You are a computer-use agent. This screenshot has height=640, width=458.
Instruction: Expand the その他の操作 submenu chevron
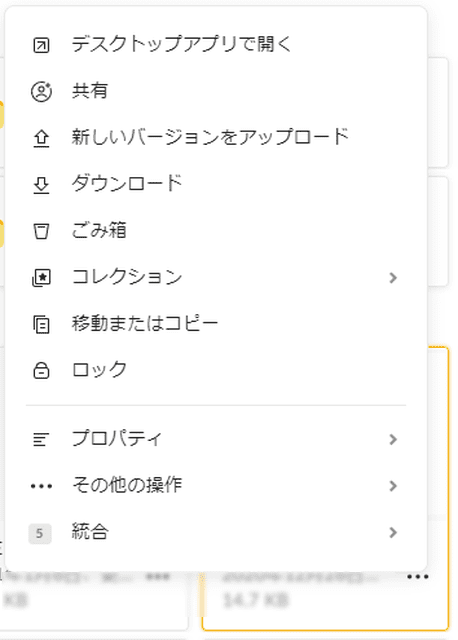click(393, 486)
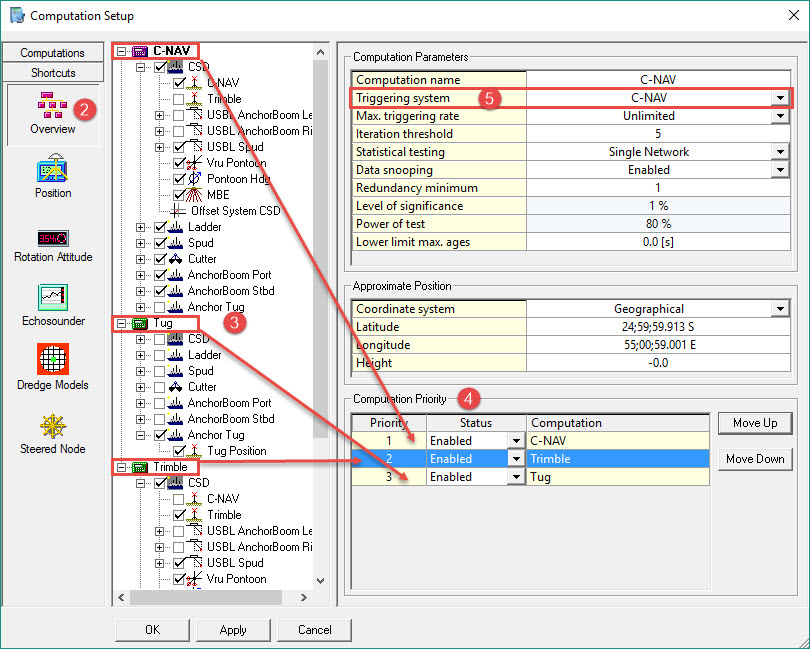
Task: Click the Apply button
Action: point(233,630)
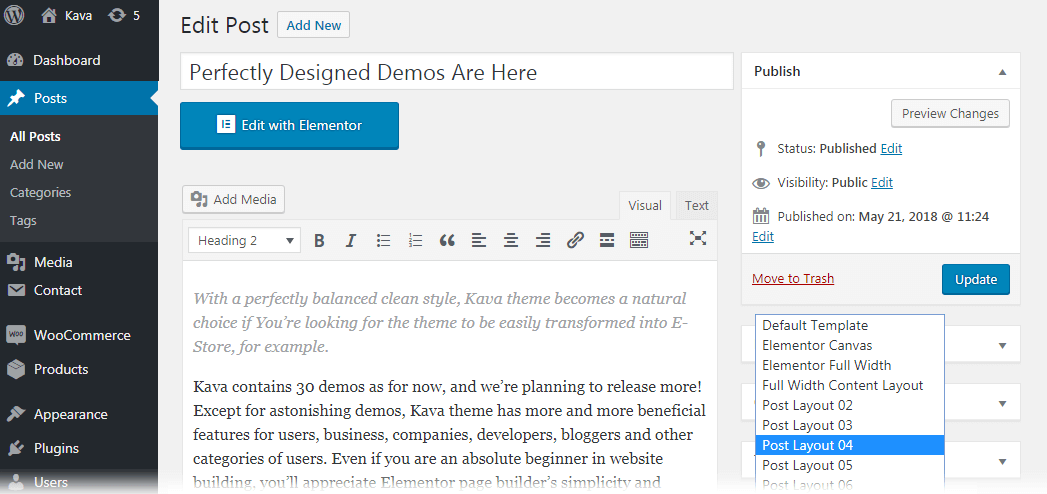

Your goal — The answer must be an exact reproduction of the records, with every picture left out.

Task solution —
You are a computer-use agent. This screenshot has height=640, width=458.
Instruction: Expand the その他の操作 submenu chevron
click(393, 486)
Task: Click the Apply button
Action: point(233,630)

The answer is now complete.